**Task to complete:**
What is needed is the number of lines below that contain the word "file", with no other output.

*** Opening Supplied material ***

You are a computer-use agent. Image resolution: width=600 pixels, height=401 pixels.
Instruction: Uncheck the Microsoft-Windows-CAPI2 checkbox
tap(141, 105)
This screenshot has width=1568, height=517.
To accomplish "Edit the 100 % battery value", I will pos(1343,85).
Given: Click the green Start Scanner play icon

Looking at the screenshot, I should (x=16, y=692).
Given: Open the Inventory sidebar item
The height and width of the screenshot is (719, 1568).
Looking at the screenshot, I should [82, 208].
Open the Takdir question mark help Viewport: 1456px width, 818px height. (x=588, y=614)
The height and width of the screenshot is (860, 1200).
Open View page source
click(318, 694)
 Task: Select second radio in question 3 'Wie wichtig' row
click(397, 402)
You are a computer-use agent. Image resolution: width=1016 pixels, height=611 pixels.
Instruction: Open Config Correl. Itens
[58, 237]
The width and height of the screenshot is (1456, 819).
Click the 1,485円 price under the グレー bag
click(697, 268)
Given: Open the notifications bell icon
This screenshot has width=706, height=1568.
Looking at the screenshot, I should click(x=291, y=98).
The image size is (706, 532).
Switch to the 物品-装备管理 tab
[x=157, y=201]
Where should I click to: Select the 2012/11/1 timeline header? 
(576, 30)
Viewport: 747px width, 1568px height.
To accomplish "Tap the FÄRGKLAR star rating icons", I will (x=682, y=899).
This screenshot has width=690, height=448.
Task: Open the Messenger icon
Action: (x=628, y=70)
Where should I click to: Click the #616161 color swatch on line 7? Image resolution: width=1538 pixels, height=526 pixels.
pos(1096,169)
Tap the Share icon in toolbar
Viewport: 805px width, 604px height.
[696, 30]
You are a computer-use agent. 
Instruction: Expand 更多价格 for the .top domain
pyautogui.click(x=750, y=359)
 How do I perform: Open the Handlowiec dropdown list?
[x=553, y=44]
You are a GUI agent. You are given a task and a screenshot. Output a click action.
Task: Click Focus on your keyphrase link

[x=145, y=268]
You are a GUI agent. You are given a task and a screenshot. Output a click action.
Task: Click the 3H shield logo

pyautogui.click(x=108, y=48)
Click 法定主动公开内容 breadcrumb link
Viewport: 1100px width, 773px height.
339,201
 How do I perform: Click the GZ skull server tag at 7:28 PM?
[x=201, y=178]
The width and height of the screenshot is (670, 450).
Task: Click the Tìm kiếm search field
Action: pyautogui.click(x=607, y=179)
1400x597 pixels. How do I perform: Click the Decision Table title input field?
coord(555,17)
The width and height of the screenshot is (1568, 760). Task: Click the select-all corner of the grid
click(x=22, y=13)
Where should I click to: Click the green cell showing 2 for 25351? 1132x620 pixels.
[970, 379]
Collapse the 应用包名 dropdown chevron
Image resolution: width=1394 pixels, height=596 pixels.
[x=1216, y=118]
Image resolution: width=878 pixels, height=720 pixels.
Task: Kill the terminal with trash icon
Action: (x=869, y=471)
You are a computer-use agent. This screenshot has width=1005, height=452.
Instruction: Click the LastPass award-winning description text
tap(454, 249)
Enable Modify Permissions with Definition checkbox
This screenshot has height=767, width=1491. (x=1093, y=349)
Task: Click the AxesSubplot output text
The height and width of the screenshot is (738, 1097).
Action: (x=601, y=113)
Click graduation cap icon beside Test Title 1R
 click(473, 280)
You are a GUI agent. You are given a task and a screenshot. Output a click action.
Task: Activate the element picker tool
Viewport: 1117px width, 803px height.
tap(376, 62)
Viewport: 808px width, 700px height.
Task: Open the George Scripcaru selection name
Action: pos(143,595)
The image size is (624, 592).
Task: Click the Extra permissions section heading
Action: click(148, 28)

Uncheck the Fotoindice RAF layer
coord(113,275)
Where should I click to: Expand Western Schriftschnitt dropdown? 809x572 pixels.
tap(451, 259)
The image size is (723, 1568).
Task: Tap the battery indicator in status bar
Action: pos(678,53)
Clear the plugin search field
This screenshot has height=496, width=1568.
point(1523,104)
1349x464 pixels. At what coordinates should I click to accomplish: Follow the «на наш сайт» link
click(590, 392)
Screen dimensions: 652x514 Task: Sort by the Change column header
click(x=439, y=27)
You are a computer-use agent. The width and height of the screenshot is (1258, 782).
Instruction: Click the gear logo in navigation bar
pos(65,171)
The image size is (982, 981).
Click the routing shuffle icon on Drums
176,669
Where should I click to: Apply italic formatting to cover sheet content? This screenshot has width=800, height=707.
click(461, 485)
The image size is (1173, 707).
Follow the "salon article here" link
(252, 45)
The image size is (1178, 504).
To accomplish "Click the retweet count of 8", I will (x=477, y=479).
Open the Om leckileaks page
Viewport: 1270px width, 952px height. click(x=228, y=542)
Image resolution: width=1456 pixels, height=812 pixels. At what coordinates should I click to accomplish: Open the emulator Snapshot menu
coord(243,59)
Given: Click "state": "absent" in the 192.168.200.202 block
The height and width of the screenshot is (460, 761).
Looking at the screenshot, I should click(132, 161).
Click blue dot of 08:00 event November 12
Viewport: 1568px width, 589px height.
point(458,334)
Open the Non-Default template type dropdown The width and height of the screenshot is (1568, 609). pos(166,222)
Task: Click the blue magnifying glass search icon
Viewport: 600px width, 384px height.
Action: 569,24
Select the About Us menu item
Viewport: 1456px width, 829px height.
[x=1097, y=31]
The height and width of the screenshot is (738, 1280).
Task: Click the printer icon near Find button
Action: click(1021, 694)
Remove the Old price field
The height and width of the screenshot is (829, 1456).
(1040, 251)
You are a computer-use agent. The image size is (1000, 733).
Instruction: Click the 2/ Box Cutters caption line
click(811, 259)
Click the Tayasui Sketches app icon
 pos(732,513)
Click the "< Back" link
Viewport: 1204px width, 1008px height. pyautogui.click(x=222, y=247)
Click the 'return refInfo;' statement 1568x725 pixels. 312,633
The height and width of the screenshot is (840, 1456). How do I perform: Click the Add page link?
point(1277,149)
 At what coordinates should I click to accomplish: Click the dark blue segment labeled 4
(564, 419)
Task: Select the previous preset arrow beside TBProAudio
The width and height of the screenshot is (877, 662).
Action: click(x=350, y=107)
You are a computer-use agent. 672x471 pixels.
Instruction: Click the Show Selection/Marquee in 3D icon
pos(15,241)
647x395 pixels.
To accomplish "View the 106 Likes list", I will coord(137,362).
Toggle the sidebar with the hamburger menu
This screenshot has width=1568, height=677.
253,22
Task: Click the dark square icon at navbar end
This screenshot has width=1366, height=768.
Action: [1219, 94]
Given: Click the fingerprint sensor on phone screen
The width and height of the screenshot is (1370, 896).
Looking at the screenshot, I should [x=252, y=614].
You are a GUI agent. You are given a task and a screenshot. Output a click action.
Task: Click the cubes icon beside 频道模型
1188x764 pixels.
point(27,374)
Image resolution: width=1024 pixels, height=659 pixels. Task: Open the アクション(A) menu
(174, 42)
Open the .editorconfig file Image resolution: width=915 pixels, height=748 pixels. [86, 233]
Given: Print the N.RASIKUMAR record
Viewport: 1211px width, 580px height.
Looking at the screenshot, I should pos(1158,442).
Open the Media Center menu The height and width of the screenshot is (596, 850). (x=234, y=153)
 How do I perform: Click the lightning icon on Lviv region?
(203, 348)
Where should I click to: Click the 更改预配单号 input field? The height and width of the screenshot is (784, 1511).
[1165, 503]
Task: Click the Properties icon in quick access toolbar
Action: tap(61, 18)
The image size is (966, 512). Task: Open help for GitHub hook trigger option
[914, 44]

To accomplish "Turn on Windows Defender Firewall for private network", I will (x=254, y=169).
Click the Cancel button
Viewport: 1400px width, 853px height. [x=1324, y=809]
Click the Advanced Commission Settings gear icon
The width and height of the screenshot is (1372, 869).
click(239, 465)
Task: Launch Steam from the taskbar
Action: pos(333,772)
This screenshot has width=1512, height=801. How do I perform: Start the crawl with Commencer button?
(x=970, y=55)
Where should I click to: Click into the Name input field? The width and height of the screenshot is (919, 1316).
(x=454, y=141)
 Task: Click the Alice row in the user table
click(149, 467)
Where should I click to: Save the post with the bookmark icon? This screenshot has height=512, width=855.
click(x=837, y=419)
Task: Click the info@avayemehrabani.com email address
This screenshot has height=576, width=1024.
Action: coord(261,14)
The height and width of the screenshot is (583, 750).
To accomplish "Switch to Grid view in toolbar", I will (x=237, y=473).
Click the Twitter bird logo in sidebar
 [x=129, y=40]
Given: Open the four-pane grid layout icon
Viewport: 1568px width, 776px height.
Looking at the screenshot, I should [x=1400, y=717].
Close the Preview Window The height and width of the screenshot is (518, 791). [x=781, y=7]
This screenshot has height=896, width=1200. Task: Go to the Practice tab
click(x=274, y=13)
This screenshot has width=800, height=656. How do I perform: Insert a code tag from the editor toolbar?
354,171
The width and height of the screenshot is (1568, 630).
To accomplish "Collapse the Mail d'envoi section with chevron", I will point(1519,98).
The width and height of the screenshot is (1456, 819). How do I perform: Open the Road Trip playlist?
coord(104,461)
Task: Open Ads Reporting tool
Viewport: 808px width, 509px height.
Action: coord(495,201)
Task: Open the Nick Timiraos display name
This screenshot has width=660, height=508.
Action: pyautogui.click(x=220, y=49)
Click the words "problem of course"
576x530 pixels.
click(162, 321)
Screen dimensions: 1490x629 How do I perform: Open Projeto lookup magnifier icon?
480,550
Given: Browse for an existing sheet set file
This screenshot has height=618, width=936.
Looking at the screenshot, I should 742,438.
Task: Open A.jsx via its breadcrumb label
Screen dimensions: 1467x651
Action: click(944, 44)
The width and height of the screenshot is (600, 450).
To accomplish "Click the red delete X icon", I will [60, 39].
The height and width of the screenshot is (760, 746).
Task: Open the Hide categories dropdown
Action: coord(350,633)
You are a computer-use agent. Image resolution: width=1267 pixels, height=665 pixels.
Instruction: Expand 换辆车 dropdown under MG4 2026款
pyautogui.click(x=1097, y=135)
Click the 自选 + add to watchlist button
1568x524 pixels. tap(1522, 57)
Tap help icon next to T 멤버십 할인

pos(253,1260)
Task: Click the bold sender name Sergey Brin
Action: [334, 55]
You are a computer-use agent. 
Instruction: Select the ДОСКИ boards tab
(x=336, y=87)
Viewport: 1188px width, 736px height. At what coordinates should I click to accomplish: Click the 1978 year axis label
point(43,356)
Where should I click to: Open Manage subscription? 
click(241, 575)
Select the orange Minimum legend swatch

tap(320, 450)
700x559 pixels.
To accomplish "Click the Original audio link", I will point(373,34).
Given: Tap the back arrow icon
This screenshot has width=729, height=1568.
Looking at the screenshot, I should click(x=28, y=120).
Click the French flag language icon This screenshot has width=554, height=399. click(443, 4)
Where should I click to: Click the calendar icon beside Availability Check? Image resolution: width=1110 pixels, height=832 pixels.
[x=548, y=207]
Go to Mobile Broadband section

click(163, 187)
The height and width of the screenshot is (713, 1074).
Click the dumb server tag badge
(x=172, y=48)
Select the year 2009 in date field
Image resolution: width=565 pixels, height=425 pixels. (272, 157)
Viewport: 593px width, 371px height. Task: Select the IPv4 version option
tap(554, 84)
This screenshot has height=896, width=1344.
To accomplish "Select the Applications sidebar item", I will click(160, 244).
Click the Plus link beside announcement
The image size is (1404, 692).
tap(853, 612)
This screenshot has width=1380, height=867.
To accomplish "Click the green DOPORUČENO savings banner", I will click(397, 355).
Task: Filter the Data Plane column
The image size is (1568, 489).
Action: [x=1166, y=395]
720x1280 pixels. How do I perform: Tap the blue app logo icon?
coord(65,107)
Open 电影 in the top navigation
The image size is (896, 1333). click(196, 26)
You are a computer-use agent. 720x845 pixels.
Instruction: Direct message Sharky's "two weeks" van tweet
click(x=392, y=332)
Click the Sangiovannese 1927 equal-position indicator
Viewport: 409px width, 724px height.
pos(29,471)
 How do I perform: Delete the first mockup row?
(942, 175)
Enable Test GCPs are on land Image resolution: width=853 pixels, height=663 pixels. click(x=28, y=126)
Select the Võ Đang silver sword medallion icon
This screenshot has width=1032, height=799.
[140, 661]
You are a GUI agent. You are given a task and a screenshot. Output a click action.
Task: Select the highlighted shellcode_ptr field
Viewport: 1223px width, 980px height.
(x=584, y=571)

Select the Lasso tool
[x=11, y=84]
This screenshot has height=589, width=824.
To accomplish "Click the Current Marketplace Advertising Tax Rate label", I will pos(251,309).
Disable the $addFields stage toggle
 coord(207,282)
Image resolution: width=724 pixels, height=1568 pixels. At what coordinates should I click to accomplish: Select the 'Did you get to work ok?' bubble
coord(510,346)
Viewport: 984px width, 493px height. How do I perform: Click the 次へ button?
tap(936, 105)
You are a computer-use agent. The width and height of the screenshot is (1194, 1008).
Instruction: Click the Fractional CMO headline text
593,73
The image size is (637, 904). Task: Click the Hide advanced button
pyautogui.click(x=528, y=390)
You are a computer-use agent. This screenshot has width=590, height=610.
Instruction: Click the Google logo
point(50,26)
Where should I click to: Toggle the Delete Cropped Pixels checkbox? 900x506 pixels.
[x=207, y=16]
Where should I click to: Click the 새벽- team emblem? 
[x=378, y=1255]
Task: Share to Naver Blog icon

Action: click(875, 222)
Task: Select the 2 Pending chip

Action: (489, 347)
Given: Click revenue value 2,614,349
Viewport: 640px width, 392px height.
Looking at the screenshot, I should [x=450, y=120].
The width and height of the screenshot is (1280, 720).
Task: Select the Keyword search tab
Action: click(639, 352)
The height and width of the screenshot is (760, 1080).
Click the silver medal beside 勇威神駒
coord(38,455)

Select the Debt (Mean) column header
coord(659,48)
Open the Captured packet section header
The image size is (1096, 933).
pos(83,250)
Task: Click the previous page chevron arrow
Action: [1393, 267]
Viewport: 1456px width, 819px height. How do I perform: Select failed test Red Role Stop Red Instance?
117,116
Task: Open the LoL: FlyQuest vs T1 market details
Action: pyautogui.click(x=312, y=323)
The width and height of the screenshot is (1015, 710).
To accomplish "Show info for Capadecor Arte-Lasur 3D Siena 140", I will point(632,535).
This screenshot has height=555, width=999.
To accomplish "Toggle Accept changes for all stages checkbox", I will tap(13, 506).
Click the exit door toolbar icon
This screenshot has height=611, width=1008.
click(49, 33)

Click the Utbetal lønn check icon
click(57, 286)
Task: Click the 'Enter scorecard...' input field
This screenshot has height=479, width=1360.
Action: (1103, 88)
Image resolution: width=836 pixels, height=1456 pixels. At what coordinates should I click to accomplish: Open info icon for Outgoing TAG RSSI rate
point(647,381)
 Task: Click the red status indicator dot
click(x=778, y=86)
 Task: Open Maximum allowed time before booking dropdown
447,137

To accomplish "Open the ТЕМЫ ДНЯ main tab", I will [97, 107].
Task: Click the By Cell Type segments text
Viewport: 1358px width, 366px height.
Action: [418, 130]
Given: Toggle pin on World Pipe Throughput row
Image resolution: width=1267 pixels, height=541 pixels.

*** Closing Supplied material ***

**Expected answer:**
2